Les secteurs cargo et d’aviation d’affaires, qui avaient connu une envolée durant la crise, voient en revanche un tassement de leur activité. Le premier subit les répercussions de la chute brutale des tarifs dans le secteur maritime. Quant à l’aviation d’affaires, elle avait redémarré très vite après que la crise sanitaire a éclaté (en raison de la perte abyssale de connectivité dans l’aviation commerciale et de son agilité propre). Mais l’activité est en baisse sensible depuis l’été 2022, avec une chute de trafic de 10 % en septembre 2022 par rapport à septembre 2021 voire de 30 % au premier trimestre 2023 par rapport à 2022 sur certains segments (par exemple les vols d’affaires long-courrier).

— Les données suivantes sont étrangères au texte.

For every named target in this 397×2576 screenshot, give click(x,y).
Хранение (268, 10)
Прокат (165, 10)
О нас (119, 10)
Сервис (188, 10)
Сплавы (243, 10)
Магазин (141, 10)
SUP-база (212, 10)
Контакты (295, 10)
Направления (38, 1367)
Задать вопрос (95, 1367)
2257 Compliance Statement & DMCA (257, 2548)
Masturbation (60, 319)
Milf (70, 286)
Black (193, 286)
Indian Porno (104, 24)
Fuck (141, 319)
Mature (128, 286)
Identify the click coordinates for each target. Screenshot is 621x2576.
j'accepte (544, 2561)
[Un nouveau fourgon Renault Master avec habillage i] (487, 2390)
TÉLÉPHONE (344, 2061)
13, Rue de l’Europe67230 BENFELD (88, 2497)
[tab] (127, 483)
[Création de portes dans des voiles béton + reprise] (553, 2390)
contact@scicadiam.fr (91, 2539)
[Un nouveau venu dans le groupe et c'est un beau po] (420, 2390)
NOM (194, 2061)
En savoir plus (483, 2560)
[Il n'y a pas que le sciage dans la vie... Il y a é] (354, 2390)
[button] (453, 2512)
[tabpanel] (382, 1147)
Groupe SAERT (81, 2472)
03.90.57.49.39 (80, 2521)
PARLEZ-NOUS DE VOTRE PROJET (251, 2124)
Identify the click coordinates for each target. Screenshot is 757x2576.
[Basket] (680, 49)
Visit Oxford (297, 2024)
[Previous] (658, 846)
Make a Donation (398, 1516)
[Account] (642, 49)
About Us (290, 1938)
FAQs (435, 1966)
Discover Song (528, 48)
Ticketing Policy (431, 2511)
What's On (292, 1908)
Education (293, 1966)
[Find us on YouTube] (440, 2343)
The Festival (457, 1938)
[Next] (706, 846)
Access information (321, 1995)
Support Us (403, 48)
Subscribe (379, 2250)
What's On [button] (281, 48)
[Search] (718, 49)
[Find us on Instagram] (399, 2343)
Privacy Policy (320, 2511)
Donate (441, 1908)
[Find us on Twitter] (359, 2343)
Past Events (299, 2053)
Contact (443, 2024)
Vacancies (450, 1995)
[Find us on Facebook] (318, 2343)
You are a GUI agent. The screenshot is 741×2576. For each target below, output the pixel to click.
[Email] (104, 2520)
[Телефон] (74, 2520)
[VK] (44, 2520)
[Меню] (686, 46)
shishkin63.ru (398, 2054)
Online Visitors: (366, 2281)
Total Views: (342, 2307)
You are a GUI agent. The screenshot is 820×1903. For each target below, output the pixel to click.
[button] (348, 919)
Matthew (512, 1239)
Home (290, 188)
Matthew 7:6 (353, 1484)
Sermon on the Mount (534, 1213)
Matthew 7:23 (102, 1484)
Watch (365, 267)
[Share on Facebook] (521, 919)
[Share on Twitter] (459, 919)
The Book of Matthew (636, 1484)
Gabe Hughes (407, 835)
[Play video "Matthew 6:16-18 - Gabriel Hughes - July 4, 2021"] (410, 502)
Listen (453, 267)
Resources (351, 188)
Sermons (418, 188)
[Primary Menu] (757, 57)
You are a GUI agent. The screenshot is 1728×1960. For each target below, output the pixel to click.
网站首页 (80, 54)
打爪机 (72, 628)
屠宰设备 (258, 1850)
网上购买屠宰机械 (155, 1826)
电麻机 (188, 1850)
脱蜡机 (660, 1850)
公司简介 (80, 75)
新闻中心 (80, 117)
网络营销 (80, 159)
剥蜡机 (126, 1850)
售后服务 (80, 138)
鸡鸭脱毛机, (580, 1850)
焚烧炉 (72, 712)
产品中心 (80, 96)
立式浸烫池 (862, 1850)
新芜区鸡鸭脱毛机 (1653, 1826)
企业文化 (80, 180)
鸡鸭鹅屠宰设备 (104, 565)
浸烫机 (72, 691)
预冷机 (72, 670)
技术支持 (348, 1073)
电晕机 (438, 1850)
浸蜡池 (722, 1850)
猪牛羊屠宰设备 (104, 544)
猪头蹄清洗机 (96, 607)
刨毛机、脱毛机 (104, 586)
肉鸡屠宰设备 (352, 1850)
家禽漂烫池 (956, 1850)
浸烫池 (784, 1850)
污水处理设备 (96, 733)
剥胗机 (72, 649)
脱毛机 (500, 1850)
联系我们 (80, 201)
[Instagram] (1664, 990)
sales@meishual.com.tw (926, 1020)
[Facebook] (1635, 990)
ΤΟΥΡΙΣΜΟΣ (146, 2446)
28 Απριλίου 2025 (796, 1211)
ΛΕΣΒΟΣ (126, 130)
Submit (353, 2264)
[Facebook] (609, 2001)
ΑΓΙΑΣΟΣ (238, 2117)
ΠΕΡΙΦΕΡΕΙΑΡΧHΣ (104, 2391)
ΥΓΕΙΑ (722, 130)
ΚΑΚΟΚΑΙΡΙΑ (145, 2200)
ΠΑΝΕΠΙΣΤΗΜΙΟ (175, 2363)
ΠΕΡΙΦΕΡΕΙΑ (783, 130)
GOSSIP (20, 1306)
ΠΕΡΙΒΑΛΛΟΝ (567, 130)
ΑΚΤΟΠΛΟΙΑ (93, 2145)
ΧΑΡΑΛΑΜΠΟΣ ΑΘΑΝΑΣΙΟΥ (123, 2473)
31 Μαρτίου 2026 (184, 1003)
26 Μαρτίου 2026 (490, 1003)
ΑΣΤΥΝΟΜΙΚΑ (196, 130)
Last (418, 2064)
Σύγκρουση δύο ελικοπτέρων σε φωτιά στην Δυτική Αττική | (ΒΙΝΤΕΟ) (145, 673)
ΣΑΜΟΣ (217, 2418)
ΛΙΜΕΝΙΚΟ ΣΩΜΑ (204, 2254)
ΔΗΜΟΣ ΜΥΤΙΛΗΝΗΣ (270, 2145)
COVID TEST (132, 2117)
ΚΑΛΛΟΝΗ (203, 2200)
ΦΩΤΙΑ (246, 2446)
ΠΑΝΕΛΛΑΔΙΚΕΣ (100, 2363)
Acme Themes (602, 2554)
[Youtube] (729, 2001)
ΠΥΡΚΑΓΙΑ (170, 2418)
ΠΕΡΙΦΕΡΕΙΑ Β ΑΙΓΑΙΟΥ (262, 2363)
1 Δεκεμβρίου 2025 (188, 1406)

Une vigilance toujours nécessaire
Bien sûr, tout n’est pas rose dans le transport aérien et les difficultés évoquées durant toutes ces dernières années n’ont pas disparu. Le secteur vit même un « cauchemar », selon les mots d’Alain Battisti, président de Chalair, en raison des grèves du contrôle aérien depuis le début de l’année. Dans un contexte de protestation contre la réforme des retraites, 34 jours de grève ont eu lieu, entraînant l’annulation de 3 000 vols par anticipation (à la demande de la DGAC) mais aussi 500 vols « à chaud ». La FNAM demande à ce que la loi Diard s’applique au contrôle aérien, ce qui obligerait les contrôleurs grévistes à se déclarer préalablement à la journée d’action et éviterait les annulations au dernier moment. « Nous avons l’habitude de ces perturbations mais il y a un effet cumulatif sur les dernières semaines », regrette Alain Battisti.
Dans le cadre de ces mouvements de grève, le groupe ADP estime avoir perdu 470 000 passagers dans ses aéroports parisiens au premier trimestre et le groupe Air France évalue à 110 000 le nombre de ses clients touchés.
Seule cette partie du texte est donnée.